Thursday, March 30, 2006

Canadian Law And The Web Part 2: Copyright

Copyright Basics
Copyright is the right granted to an individual to protect a peice of work he/she has created. This applies to literary, dramatic, musical, and artistic works.

Copyright is automatic. Meaning that once you have created a work it is already protected by copyright and you have rights to defend that work from being copied.

Copyright protection does not extent to ideas, facts, or information. Meaning that if I came up with an idea for an invention and even wrote it down. It does not prevent someone else from creating that idea. The only thing they can not do is copy what I wrote down. Patents can be used to protect these kinds of ideas (but that is outside the scope of this document).

An interesting thing I discovered is that lectures count as literary works and are also protected. Lecutures includes addresses, speaches, and sermons. I know this really does not apply but just thought it to be interesting.

Copyright lasts. A copyrighted work maintains its copyright 25 years after the author dies. The copyright is passed as part of the estate.

In essence the person who created a work is its author and therefore owns the copyright.

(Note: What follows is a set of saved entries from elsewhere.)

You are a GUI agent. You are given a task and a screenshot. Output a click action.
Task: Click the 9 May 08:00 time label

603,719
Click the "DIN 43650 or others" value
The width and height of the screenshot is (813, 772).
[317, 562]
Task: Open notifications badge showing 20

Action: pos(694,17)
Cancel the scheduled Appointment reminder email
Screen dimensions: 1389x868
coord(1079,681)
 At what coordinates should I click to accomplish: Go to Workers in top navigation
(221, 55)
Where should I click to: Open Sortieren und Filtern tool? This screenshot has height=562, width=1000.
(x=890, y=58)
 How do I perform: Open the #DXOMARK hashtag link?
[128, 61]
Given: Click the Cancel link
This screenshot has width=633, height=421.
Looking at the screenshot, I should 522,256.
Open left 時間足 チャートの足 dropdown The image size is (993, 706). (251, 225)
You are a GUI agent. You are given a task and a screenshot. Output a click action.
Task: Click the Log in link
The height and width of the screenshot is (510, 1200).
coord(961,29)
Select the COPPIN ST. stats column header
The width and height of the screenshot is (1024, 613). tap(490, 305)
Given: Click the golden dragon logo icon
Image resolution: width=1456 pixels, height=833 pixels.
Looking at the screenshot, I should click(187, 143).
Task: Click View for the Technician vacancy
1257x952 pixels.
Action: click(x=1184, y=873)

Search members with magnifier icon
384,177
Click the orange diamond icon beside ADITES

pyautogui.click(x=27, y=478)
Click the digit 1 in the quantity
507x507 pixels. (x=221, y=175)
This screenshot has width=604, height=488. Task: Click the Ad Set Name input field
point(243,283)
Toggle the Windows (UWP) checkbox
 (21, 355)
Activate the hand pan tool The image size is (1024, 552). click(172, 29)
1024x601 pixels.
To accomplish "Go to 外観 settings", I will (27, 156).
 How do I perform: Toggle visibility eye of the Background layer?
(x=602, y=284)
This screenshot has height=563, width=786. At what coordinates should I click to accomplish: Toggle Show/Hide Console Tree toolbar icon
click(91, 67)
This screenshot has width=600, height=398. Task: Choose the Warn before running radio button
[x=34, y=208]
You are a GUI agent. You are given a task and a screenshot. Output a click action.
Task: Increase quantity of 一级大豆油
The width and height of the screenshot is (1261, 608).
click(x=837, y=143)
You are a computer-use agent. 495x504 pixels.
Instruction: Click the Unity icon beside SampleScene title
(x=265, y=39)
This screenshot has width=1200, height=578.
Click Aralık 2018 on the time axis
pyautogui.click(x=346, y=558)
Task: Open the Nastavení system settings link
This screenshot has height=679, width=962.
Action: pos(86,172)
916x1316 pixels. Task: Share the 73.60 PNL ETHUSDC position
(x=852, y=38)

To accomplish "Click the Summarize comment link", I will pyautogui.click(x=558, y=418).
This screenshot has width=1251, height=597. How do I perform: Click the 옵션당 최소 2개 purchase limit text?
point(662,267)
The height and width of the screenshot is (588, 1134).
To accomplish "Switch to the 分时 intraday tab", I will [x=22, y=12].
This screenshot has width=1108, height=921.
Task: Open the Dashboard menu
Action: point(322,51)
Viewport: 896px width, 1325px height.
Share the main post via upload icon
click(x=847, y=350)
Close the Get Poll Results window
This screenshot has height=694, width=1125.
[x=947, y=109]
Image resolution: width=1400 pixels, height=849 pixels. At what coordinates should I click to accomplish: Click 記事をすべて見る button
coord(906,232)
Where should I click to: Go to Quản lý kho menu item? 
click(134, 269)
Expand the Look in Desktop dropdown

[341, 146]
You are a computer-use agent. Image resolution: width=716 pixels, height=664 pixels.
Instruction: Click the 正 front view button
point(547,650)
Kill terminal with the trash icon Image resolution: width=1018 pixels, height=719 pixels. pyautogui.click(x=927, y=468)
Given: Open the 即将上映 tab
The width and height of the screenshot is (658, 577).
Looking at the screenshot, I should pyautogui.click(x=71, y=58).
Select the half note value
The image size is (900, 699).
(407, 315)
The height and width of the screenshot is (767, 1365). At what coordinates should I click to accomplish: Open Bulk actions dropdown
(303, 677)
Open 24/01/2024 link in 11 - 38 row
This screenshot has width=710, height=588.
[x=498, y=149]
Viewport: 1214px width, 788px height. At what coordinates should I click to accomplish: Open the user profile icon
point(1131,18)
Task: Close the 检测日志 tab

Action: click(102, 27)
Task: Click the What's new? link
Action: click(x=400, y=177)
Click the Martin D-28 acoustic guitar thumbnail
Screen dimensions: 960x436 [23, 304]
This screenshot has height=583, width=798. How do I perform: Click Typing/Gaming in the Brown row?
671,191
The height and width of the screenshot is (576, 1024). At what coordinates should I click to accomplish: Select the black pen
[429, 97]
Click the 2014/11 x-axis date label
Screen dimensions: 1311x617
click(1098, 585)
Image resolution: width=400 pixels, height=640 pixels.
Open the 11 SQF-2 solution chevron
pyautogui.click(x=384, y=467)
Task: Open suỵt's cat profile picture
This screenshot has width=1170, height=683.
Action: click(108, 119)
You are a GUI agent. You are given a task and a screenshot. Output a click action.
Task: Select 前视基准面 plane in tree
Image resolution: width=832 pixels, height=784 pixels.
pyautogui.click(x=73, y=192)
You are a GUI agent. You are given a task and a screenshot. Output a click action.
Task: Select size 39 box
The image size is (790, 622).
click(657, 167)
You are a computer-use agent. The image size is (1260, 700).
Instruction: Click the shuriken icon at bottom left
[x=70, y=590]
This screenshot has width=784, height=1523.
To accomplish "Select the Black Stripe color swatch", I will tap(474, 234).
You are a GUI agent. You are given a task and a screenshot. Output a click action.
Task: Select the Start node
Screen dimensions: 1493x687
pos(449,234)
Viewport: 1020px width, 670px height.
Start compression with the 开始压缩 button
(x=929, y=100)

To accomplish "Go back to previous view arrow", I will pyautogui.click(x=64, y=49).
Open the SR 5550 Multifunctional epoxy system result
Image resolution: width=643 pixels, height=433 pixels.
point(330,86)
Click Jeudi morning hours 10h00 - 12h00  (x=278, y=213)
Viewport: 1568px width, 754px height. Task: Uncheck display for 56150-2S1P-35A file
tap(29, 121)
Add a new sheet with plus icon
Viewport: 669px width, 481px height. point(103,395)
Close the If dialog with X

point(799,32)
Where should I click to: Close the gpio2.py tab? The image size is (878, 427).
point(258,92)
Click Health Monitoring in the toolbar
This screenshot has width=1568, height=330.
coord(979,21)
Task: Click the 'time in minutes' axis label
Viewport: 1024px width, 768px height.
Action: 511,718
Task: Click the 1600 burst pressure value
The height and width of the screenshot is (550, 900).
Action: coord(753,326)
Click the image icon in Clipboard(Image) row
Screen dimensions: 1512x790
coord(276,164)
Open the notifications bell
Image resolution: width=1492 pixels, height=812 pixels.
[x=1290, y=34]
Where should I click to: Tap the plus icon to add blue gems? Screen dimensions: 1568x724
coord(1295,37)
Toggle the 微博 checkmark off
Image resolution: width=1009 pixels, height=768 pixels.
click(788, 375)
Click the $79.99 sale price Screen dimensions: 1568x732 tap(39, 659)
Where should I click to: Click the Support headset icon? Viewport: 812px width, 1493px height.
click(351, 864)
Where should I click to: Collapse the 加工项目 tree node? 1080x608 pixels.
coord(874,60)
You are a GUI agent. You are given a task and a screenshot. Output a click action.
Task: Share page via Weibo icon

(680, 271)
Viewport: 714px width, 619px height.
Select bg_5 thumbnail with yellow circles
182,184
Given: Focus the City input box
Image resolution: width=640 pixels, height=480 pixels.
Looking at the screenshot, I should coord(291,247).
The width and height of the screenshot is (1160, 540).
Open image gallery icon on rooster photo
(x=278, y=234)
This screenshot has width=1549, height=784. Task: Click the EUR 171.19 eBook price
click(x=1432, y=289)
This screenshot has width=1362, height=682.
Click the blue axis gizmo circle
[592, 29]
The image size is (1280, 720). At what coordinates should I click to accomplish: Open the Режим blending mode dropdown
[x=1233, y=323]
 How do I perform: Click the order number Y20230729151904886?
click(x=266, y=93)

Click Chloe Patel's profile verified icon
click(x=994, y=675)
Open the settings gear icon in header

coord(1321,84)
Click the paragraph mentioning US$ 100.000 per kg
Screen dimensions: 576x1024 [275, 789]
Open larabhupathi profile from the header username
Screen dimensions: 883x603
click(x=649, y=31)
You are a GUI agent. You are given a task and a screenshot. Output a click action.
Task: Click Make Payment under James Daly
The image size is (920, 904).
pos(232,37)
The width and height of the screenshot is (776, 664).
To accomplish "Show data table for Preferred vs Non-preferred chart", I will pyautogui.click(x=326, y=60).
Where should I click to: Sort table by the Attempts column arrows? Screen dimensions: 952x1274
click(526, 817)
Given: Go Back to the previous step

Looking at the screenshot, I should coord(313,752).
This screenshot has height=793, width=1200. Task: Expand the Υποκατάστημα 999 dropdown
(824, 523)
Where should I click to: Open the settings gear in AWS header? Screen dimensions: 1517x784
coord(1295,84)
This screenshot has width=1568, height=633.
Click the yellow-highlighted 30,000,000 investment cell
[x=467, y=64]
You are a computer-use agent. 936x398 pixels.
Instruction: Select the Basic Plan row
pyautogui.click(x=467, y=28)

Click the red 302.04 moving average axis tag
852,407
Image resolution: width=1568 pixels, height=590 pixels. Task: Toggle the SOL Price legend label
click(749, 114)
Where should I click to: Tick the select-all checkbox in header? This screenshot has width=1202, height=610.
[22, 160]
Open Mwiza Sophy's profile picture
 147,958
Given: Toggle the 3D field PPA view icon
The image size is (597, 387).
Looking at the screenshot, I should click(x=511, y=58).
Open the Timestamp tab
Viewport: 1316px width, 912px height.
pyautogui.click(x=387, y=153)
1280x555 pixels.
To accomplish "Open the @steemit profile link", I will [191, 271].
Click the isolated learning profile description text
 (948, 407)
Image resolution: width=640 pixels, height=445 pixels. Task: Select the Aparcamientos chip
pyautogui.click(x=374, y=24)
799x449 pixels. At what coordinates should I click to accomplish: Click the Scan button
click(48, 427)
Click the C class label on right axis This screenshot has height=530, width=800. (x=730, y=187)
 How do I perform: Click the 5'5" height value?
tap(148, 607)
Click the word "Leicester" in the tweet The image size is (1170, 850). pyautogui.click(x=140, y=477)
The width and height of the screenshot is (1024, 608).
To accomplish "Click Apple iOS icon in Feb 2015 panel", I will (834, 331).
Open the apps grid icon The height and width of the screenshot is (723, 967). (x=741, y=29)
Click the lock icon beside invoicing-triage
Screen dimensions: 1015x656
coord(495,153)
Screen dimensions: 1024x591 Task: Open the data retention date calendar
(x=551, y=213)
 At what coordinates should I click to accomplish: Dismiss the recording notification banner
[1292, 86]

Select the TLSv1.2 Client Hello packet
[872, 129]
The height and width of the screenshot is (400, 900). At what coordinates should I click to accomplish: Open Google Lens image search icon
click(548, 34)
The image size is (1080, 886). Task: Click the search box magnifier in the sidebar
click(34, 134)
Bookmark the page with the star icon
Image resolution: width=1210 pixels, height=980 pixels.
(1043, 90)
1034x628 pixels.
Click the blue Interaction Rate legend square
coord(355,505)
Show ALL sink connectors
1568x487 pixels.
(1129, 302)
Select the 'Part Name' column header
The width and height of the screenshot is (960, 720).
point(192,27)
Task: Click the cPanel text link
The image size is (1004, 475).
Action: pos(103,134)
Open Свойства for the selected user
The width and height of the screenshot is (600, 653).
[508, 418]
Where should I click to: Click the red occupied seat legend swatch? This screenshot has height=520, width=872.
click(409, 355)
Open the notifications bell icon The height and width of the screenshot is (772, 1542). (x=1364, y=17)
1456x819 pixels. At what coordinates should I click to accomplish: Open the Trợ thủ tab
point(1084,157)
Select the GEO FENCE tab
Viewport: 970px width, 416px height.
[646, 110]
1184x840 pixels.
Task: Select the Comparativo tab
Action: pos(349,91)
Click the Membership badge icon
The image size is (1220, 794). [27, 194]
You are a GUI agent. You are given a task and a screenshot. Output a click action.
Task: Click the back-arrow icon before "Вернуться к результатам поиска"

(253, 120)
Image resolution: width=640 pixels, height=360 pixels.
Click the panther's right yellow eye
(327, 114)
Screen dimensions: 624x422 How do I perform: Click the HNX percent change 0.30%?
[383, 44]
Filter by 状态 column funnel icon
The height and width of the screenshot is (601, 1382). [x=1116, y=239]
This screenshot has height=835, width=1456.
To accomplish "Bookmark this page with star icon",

This is not necessarily true when you are in the employ of a contract of another person

Section 13(3) where the author of a work was in the employment of some other person under a contract of service or apprenticeship and the work was made in the course of his emplyoment by that person, the person by whom the auther was employed shall, in the absence of any agreement to the contrary, be the first owner of the copyright.

There are exclusions though for newspaper, magazine, or similar periodical contributions in this section but that does not apply for us.

If you are in the hire of someone and do work the person who hired you holds the copyright!

Granting Rights to Others
As the owner of a copyright you can grant rights for other people to use, perform, create derivitive works, or full rights. These agreements must be in writting to make them binding. By granting someone the right to use or perform your work they can replicate your work in its entirety. Derivitive works give the right for the licencee to modify the original and re-use it. Full or Exclusive rights give the licencee full rights to the work and can do whatever they want and relicence it to others if they so choose.

What This Means
-If you are hired by someone to do work they own the copyright on the work you performed for them.
-If you take content (be it text or images) from another person without their written permission and place it on a site you are commiting a copyright infringment.
-If you design something on your own (not hired by someone else) and a client wishes to use it. You should sell them a license to use your work.
-If you grant someone a licence to use your work (but not make derivitive works) and they modify it, they have commited an infringement.
-Using music or images on a site that you do not have written permission to use is an infringement.
-If you built something for a client that has hired you and then find another client that needs the same thing. You can not sell them the item you produced without written consent from the original client you did the work for (as they hold the copyright).

How To Protect Yourself as a Developer
-Ensure that you have rights to all of the works you are using in your project.
-Have a contract with your client that outlines who owns what.
-In your contract have a clause that ensures both parties are contributing works that they have rights to.
-I personally like the idea of stating in my contracts for projects that I am the owner of the copyright and the client has been granted a license to use the website. I also like to grant them the right to make derivitive works on the item in case they want to make changes in the future. This way they can go to another developer and have it done in case we had a falling out.
-The best way is to consult with a lawyer. From my reading most laws for the brick and mortar world apply to the internet world.
-If hiring subcontractors to do work ensure that the subcontractors only use works that they have rights to.
-Make sure that you have rights to the work that the subcontractors do. I ensure that I have at least the right to make derivitive works on everything they send me.

Q. Who owns source files, psd's, fla's, etc.?
A. If you have hired someone to do the work then you have full rights to those works as you have paid for them to be created.

Q. How can I verify that I am not infringing on someone elses copyright?
A. There is no real way to do this that I know of. I would do a search on the interenet for content that I am using on a project and make sure that I can not find it. Usually if you infringe on someones copyright then they will notify you and ask you to change / remove the offending matterial. This is the best case (who wants to go to court anyways?)

If you have any more please send them.

DISCLAIMER: I am not even close to a lawyer. This is not legal advice. Consult with a lawyer in any matter you have about law.